Make sure that PostgreSQL is configured to accept connections and logins from Docker containers
(i.e. from the interface docker0
on Linux hosts, may be different on other host operating systems).
Run the Docker image with:
docker run -it -v /etc/kotlin-rocket-bot:/config kotlin-rocket-bot:latest
To create a systemd unit file for launching the bot, you can take use of the script misc/start.sh
.
Adapt it to your needs (e.g. modify paths) and create a systemd unit file like this one:
Description=kotlin-rocket-bot
After=network.service
[Service]
EnvironmentFile=/etc/environment
User=rocketbot
Restart=always
TimeoutStartSec=0
ExecStartPre=-/usr/bin/docker stop kotlin-rocket-bot
ExecStartPre=-/usr/bin/docker rm kotlin-rocket-bot
ExecStart=/opt/kotlin-rocket-bot/misc/start.sh
ExecStop=-/usr/bin/docker stop kotlin-rocket-bot
ExecStop=-/usr/bin/docker rm kotlin-rocket-bot
[Install]
WantedBy=multi-user.target
Remember to set the TZ
environment variable appropriately to your needs.
Create the directory /var/cache/kotlin-rocket-bot
, set its setuid bit and its gid to 1024:
mkdir /var/cache/kotlin-rocket-bot
chmod u=rwxs,g=rwx,o= /var/cache/kotlin-rocket-bot
chgrp 1024 /var/cache/kotlin-rocket-bot
When correctly set up, the bot will place files there that may help for tracing down any problems.
misc/start.sh
will expose the container's port 8082
to localhost:8081
.
This port features a webservice intended to be called by the Icinga check script misc/check_bot.sh
.
This script expects the port of the webservice in the environment variable WEBSERVICE_PORT
:
WEBSERVICE_PORT=8081 misc/check_bot.sh
Furthermore, that webservice offers an operation for submitting messages (POST /message
).
This operation requires HTTP basic auth.
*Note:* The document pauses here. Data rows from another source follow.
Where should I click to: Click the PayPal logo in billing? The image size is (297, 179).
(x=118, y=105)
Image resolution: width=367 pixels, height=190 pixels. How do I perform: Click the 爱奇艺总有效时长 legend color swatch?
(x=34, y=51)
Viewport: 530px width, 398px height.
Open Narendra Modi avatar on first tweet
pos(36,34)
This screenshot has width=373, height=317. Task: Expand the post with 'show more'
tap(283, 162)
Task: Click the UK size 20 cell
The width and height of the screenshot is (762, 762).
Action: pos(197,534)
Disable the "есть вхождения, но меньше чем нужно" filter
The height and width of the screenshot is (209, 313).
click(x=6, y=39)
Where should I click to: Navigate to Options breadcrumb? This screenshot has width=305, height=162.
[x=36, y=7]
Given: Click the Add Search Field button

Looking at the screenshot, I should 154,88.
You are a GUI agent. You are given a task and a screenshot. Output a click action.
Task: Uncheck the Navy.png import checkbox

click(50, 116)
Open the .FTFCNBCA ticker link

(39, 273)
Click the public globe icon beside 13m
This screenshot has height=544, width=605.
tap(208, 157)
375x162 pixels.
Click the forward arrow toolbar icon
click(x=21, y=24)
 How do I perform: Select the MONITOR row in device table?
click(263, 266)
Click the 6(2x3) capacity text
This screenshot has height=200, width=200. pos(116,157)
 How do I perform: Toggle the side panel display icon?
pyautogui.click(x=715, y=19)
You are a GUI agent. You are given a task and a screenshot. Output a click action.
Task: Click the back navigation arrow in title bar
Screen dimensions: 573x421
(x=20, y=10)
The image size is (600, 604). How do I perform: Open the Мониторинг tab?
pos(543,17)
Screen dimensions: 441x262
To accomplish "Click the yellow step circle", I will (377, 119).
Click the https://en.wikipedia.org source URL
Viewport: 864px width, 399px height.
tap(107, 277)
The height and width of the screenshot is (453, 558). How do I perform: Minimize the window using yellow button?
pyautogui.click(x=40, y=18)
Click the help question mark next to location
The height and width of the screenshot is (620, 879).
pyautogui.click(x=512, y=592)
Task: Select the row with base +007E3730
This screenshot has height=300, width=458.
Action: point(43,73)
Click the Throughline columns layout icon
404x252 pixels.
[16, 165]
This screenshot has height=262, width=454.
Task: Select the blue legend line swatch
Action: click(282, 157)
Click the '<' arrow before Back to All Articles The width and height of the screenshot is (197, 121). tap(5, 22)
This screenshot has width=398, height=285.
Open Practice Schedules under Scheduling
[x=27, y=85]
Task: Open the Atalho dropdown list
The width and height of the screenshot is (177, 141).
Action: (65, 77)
Configure the users in kotlin-rocket-bot.yaml
(see above).
This operation accepts post data in JSON format when using the Content-Type: application/json
which has the following format:
{
"roomId": "GENERAL",
"message": "Just some spam to annoy users.",
"emoji": ":soccer:"
}
You can obtain the room id from the URLs used by the Rocket.Chat archive
(see paulchen/rocketchat-archive).
Additionally, instead of the roomId
you may also use the roomName
:
{
"roomName": "general",
"message": "Just some spam to annoy users.",
"emoji": ":soccer:"
}
A cURL request might look like this:
curl -v -d '{"roomId": "GENERAL", "message": "Just some spam to annoy users", "emoji": ":soccer:"}' -H "Content-Type: application/json" -u "username:password" http://
localhost:8081/message`
The backend opens a port for a debugger to connect on port 5005
.
By default, this port is not exposed by misc/start.sh
.
To expose it to the host, uncomment the following line in misc/start.sh
:
-p 127.0.0.1:5005:5005
This is intended to be used in combination with SSH's port forwarding feature when connecting from your local machine to the Docker host:
ssh -L 5005:127.0.0.1:5005 <host>
You can then connect your debugger to localhost:5005
to debug the running bot instance remotely.